If these two methods are called in succession, the following happens:

    // method1()
    number *= 5;        // number is now 30
    number /= 4;        // number is now 7

    // method2()
    number *= 3;        // nubmer is now 21
    number /= 2;        // number is now 10

If these two methods are called simultaneously from two threads then the following sequence could result:

    // Thread 1 calls method1()
    number *= 5;        // number is now 30

    // Thread 2 calls method2().
    //
    // Most likely Thread 1 has been put to sleep by the operating
    // system to allow Thread 2 to run.
    number *= 3;        // number is now 90
    number /= 2;        // number is now 45

    // Thread 1 finishes executing.
    number /= 4;        // number is now 11, instead of 10

If we add a mutex, we should get the result we want:

    TQMutex mutex;
    int number = 6;

    void method1()
    {
        mutex.lock();
        number *= 5;
        number /= 4;
        mutex.unlock();
    }

    void method2()
    {
        mutex.lock();
        number *= 3;
        number /= 2;
        mutex.unlock();
    }

Then only one thread can modify number at any given time and the result is correct.

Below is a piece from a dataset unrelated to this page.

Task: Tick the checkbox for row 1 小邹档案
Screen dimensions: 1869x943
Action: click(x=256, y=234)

This is a trivial example, of course, but applies to any other case where things need to happen in a particular sequence.

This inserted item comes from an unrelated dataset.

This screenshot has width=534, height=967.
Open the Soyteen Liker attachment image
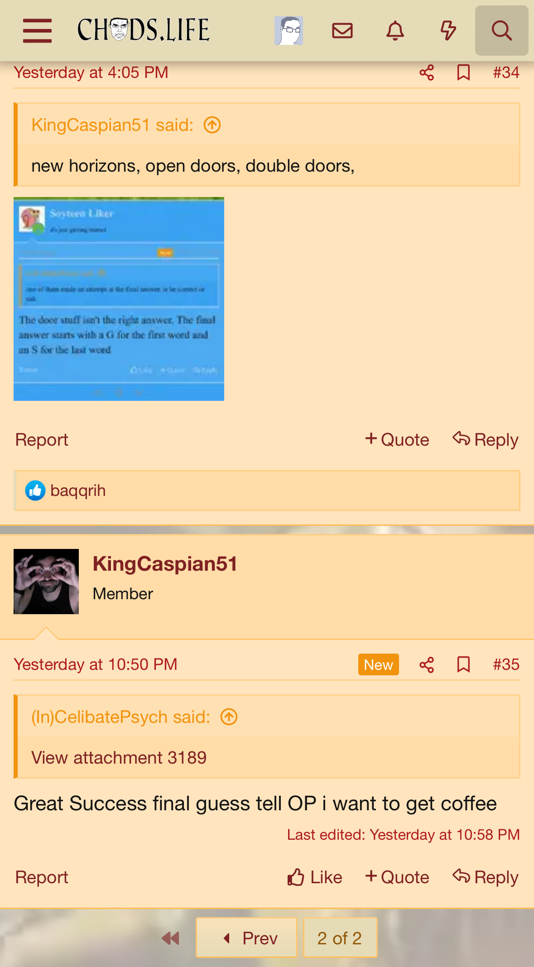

When you call lock() in a thread, other threads that try to call lock() in the same place will block until the thread that got the lock calls unlock(). A non-blocking alternative to lock() is tryLock().

See also Environment Classes and Threading.

Member Function Documentation

TQMutex::TQMutex ( bool recursive = FALSE )

Constructs a new mutex. The mutex is created in an unlocked state. A recursive mutex is created if recursive is TRUE; a normal mutex is created if recursive is FALSE (the default). With a recursive mutex, a thread can lock the same mutex multiple times and it will not be unlocked until a corresponding number of unlock() calls have been made.

TQMutex::~TQMutex () `[virtual]`

Destroys the mutex.

Warning: If you destroy a mutex that still holds a lock the resultant behavior is undefined.

void TQMutex::lock ()

Attempt to lock the mutex. If another thread has locked the mutex then this call will block until that thread has unlocked it.

bool TQMutex::locked ()

Returns TRUE if the mutex is locked by another thread; otherwise returns FALSE.

Warning: Due to differing implementations of recursive mutexes on various platforms, calling this function from the same thread that previously locked the mutex will return undefined results.

bool TQMutex::tryLock ()

Attempt to lock the mutex. If the lock was obtained, this function returns TRUE. If another thread has locked the mutex, this function returns FALSE, instead of waiting for the mutex to become available, i.e. it does not block.

If the lock was obtained, the mutex must be unlocked with unlock() before another thread can successfully lock it.

See also lock(), unlock(), and locked().

void TQMutex::unlock ()

Unlocks the mutex. Attempting to unlock a mutex in a different thread to the one that locked it results in an error. Unlocking a mutex that is not locked results in undefined behaviour (varies between different Operating Systems' thread implementations).